Recorded data.
================================

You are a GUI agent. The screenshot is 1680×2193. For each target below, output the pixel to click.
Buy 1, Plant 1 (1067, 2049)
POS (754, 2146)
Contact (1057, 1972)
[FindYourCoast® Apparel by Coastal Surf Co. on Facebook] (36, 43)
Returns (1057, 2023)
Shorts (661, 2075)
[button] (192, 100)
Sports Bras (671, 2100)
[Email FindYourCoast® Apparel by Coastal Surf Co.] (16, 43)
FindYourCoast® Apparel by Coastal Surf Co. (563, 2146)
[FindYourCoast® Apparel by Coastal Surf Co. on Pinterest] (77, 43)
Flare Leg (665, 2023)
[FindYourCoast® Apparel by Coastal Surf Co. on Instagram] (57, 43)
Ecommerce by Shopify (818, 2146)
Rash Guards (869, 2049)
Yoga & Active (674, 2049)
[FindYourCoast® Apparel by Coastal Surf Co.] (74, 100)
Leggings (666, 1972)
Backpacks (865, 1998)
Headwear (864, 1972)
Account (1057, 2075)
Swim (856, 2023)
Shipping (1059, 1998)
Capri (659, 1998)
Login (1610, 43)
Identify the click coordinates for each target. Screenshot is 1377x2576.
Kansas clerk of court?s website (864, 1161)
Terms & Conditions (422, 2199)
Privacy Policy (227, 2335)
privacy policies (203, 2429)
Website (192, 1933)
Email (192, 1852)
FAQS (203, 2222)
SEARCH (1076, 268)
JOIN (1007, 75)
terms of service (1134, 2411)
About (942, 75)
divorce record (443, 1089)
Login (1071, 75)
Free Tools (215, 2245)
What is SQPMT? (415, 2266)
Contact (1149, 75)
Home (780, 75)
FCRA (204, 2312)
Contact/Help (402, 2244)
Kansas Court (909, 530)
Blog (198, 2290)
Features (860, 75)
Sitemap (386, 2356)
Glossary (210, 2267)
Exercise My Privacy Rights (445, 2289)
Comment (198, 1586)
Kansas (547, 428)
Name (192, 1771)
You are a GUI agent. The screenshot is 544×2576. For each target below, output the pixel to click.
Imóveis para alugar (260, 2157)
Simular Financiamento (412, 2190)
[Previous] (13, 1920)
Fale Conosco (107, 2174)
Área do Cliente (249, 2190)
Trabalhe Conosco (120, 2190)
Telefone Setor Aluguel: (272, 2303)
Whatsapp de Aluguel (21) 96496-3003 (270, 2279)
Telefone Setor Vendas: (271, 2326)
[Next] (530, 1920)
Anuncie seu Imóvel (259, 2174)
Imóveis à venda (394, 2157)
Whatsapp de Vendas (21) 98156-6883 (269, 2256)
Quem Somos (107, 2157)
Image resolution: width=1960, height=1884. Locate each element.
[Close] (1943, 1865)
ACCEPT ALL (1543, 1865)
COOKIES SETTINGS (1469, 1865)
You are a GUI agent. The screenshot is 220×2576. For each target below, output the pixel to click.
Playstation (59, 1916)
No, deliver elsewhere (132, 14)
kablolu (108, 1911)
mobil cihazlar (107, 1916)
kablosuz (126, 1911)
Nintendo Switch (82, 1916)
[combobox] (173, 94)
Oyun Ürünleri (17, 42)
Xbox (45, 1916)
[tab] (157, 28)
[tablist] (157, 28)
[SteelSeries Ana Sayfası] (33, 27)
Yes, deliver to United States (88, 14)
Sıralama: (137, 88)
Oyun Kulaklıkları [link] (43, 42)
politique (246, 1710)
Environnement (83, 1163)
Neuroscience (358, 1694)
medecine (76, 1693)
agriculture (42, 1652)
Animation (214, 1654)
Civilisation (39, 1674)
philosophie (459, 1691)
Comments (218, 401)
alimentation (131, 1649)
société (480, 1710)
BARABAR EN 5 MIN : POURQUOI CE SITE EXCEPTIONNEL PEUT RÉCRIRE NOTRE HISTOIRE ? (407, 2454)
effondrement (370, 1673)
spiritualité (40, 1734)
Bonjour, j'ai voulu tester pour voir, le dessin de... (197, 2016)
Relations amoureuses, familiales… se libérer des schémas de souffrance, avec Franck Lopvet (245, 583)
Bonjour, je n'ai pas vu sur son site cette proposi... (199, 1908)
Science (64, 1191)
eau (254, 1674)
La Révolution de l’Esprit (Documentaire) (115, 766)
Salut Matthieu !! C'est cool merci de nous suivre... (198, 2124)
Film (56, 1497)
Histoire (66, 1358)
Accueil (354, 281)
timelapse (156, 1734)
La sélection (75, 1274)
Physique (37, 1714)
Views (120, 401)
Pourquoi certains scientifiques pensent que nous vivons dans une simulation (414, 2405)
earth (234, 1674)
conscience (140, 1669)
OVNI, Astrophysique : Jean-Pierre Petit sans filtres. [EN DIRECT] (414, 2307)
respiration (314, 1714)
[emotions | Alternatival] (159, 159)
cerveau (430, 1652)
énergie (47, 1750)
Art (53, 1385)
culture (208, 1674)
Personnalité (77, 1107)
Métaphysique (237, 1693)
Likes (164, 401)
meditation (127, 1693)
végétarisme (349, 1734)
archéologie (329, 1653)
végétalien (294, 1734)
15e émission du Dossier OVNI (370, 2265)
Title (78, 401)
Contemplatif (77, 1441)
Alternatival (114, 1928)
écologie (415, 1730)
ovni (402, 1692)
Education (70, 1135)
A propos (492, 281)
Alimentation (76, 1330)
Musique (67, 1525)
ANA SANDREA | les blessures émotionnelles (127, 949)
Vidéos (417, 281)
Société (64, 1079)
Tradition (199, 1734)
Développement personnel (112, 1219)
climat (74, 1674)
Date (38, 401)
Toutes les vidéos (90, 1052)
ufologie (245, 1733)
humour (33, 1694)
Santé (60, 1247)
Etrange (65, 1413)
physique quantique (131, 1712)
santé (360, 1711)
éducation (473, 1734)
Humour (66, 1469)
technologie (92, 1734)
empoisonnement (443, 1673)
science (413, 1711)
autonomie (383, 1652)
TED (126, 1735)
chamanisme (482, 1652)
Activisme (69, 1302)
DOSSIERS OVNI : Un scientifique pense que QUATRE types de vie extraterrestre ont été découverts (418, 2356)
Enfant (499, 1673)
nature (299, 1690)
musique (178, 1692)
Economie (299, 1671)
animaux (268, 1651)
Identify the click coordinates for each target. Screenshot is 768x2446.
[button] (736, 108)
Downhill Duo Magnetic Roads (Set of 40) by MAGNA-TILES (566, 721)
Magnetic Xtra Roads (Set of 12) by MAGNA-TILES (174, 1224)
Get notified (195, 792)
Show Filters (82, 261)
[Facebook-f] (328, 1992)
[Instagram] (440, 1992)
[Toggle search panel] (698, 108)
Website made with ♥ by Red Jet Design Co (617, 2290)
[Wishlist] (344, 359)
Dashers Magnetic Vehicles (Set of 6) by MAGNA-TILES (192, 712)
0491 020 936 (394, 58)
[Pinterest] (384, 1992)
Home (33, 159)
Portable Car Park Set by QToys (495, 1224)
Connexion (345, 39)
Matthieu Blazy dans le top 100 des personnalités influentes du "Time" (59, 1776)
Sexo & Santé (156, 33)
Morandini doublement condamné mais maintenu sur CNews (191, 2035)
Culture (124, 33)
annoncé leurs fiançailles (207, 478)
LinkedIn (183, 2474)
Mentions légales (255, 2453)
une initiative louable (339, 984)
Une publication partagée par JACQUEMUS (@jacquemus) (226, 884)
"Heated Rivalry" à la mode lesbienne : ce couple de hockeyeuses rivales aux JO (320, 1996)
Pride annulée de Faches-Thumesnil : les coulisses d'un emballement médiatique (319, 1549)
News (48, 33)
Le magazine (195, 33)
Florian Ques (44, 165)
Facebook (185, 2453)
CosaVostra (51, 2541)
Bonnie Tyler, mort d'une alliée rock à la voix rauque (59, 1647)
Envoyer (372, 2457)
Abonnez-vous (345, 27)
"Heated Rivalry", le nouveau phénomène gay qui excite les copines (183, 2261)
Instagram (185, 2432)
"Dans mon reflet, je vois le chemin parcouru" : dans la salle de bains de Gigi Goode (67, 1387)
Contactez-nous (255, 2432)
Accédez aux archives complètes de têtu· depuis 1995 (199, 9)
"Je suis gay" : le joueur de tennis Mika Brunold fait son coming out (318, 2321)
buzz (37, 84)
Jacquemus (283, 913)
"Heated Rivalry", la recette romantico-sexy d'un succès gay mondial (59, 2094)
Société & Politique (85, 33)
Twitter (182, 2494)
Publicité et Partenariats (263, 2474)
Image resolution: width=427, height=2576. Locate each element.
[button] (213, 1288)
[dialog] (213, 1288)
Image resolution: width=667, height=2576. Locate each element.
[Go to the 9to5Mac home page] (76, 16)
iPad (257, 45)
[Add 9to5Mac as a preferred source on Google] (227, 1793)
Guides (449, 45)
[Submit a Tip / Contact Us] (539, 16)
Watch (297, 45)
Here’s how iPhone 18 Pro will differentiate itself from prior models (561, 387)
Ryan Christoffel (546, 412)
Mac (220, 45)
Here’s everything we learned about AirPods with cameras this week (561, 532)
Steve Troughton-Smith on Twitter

================================

WHAT THIS TASK INVOLVES. Starting with the line above that holds "Jacquemus (283, 913)" and stopping with the line that holds "Mac (220, 45)", reproduce each line exactly, omitting all other lines.

SOLUTION FOR THIS TASK.
Jacquemus (283, 913)
"Heated Rivalry", la recette romantico-sexy d'un succès gay mondial (59, 2094)
Société & Politique (85, 33)
Twitter (182, 2494)
Publicité et Partenariats (263, 2474)
Image resolution: width=427, height=2576. Locate each element.
[button] (213, 1288)
[dialog] (213, 1288)
Image resolution: width=667, height=2576. Locate each element.
[Go to the 9to5Mac home page] (76, 16)
iPad (257, 45)
[Add 9to5Mac as a preferred source on Google] (227, 1793)
Guides (449, 45)
[Submit a Tip / Contact Us] (539, 16)
Watch (297, 45)
Here’s how iPhone 18 Pro will differentiate itself from prior models (561, 387)
Ryan Christoffel (546, 412)
Mac (220, 45)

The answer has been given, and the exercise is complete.